Wilfrid Laurier’s Lindsay Shepherd Disavows The Left For Giving ‘White Nationalists’ a Bad Name
The National Post’s favourite alt-right teaching assistant has officially gone off the deep-end
Sounds like Lindsay Shepherd’s 15 minutes of fame are up.
Shepherd, the infamous Wilfrid Laurier University teaching assistant who vaulted into the national imagination thanks to Canada’s right-wing National Post, managed to shoot herself in the foot this weekend after releasing a video complaining “white nationalism” gets a bum rap from “the Left” these days.
Last week, Shepherd organized an event at Laurier giving ex-Rebel Media host Faith Goldy a platform to ramble about immigrants and the collapse of the white race.
Goldy was fired from Rebel Media after she attended a white supremacist rally in Charlottesville, praised a manifesto demanding an “ethno-state” for the “Aryan” race and later appeared on a neo-Nazi podcast.
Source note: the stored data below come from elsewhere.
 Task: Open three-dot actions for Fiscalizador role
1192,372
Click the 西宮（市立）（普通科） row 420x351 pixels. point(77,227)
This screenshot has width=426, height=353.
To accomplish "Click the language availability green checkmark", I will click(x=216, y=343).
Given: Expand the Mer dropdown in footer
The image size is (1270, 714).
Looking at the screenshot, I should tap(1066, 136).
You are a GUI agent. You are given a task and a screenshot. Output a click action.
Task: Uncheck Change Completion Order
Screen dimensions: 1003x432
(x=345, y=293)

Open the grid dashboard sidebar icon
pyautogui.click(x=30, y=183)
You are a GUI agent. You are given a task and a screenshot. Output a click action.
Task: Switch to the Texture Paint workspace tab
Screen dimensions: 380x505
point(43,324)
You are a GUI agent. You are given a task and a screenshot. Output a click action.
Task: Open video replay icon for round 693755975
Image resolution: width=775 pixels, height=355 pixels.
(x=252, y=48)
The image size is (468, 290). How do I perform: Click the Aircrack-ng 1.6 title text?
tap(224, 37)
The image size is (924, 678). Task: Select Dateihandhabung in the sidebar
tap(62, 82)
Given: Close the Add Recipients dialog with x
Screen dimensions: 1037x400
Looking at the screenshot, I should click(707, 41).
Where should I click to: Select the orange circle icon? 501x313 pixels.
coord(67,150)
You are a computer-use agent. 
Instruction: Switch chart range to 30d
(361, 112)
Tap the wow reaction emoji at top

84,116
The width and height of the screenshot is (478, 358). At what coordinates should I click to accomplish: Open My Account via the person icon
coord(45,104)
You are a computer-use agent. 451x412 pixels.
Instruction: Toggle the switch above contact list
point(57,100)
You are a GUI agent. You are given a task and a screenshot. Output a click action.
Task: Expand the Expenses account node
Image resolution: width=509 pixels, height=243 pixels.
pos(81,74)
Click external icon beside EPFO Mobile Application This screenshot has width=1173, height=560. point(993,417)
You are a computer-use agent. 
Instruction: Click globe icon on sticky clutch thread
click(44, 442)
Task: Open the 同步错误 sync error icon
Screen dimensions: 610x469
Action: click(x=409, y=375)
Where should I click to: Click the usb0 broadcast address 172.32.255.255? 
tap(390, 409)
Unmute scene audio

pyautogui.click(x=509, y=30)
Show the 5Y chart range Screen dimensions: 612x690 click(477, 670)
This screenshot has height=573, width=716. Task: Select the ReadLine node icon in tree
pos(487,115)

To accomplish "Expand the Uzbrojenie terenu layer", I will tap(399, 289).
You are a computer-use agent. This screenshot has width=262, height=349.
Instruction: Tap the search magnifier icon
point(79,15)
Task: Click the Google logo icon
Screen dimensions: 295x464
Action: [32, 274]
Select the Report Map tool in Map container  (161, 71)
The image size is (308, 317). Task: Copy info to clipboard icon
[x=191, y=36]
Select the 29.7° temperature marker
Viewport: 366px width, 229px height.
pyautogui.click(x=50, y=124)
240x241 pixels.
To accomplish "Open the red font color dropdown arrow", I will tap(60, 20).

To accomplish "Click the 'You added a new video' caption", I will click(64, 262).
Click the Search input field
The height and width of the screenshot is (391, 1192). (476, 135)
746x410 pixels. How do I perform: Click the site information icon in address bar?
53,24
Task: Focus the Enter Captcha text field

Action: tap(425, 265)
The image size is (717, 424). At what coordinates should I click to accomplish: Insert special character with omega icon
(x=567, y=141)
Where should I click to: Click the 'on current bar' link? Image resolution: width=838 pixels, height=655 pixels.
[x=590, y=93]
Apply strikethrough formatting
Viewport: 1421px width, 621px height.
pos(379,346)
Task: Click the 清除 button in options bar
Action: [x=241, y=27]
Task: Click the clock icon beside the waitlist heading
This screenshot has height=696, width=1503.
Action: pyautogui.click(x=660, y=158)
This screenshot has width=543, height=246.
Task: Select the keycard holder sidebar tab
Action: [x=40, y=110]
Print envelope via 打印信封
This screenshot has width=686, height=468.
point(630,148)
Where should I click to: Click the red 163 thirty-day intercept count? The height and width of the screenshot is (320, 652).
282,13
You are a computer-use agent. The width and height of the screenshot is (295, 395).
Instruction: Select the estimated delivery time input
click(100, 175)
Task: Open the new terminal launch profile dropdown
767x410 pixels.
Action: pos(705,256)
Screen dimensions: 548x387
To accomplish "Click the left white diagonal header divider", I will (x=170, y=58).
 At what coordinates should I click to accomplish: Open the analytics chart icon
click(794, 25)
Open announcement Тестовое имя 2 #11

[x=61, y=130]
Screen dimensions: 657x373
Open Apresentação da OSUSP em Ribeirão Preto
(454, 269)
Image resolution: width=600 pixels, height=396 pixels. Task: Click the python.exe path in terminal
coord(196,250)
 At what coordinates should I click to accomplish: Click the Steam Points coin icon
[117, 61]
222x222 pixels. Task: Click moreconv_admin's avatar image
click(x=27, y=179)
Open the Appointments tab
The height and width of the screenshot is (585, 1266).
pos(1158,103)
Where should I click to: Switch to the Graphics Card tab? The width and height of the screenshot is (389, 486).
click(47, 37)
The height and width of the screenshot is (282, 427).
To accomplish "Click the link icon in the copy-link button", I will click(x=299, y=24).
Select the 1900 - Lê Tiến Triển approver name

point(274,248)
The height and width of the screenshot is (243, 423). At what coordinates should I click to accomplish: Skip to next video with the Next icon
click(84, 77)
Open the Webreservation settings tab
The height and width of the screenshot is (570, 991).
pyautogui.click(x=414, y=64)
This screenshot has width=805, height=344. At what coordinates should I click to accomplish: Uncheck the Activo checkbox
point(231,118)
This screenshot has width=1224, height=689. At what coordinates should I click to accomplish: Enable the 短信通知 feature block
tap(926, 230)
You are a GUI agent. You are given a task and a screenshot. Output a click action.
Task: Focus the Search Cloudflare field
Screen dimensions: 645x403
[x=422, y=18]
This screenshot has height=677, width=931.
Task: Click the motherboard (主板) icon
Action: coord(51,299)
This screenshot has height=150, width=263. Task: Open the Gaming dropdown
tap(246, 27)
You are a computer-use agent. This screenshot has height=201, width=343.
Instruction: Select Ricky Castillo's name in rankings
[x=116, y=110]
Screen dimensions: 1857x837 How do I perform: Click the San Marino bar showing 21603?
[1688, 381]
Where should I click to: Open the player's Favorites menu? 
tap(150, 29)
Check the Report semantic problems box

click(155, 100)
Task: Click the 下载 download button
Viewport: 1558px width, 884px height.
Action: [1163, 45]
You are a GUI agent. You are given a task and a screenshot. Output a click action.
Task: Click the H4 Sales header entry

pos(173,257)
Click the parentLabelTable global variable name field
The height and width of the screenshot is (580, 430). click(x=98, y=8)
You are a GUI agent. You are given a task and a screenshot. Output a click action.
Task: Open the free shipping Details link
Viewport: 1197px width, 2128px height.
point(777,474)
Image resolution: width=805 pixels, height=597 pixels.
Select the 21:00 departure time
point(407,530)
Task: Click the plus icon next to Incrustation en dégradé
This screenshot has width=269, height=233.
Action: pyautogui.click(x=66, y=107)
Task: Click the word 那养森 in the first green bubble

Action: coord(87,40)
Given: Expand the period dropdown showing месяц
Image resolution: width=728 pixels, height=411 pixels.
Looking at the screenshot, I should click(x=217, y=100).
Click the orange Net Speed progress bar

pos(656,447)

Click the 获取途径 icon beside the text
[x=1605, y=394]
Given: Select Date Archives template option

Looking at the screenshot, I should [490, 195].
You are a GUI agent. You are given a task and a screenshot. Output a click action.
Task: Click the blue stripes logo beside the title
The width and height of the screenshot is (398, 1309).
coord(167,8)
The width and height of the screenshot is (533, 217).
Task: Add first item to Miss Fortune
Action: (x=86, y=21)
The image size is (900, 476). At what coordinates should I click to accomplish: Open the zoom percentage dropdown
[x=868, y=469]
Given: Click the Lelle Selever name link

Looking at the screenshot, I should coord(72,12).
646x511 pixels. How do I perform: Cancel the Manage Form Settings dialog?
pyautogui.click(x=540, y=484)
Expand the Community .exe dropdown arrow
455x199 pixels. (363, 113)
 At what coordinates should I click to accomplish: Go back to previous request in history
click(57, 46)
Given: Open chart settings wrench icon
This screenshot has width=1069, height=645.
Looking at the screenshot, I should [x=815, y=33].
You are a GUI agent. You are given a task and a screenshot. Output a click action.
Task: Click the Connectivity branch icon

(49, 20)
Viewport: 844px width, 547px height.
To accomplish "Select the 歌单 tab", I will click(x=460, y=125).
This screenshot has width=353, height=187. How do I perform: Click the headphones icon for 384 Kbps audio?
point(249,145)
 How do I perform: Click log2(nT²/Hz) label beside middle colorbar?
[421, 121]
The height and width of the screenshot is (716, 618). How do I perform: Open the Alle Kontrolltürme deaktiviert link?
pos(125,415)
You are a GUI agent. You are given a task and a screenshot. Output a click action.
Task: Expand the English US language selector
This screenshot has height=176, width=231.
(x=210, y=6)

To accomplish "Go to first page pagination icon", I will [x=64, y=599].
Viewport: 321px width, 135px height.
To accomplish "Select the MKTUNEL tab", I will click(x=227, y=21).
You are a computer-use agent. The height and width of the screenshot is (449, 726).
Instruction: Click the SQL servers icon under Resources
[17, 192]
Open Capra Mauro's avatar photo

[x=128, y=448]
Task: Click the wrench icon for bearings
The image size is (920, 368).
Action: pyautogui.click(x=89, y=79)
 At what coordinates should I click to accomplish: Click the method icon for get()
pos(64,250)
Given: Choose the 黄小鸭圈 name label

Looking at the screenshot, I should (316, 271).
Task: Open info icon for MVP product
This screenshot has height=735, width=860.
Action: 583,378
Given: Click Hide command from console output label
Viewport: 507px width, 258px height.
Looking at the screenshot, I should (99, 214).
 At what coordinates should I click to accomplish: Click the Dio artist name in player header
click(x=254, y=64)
In a “video statement” published Friday on YouTube, the alt-right campus activist disavowed “the Left” for what she feels is unfair criticism of “white nationalism” – a blatantly racist belief that Canada should become a whites-only nation-state.
“Faith Goldy, to my understanding,” Shepherd says, is “not a white supremacist and she’s not a neo-Nazi,” before criticizing “the Left” for lumping white nationalists in with white supremacists .
“The Left,” Shepherd claims, has “removed the nuance” explaining “the difference between white nationalism and white supremacy.”
Still, even after reflecting on “the nuance” between racial purity and racial superiority, it remains unclear why Shepherd has chosen this hill to die on.
Here’s how the Anti-Defamation League defines “white nationalism”:
“A form of white supremacy that emphasizes defining a country or region by white racial identity.”
And here’s how the Southern Poverty Law Center defines it:
“Adherents of white nationalist groups believe that white identity should be the organizing principle of the countries that make up Western civilization … These racist aspirations are most commonly articulated as the desire to form a white ethno-state.”
In fact, in an article published in Maclean’s, Shepherd herself claimed Goldy wants Canada to become a “white ethno-state” – Shepherd needs more “nuance” than that?
However, the video appears to be motivated in response to local anti-racist groups who have been circulating photos of Shepherd and Goldy guarded by an entourage of white nationalist thugs.
“An image like this would be very damaging for someone who wants to get a job in government or social services or who wants to work with children,” Shepherd says about the photos circulating on social media.
“If this image is out there of you it’s going to be damaging to your career.”
More immediately, the photos could be damaging to Canada’s right-wing pundits, who frequently point to the alt-right activist as a hero of the culture wars.
Shepherd was vaulted onto the national scene in November 2017, thanks largely to an ideologically-driven campaign led by the National Post – the newspaper and its Postmedia affiliates dedicated more ink to Shepherd’s fight with WLU than any other outlets in Canada.
Not only was her story first reported by the National Post’s Christie Blatchford, but the National Post’s entire stable of opinion columnists co-opted the story to rail against “social justice” and “feminism” on campus for the next month.
Rex Murphy nonsensically compared Shepherd to the fallen war heroes honoured on Remembrance Day while Barbara Kay called for “the establishment of the Lindsay Shepherd Students’ Bill of Academic Rights.”
In the video, Shepherd vehemently denies she has a “right-wing agenda” and points to the fact she does not own a car as proof of her “lefitst” street cred, before her recent rebrand.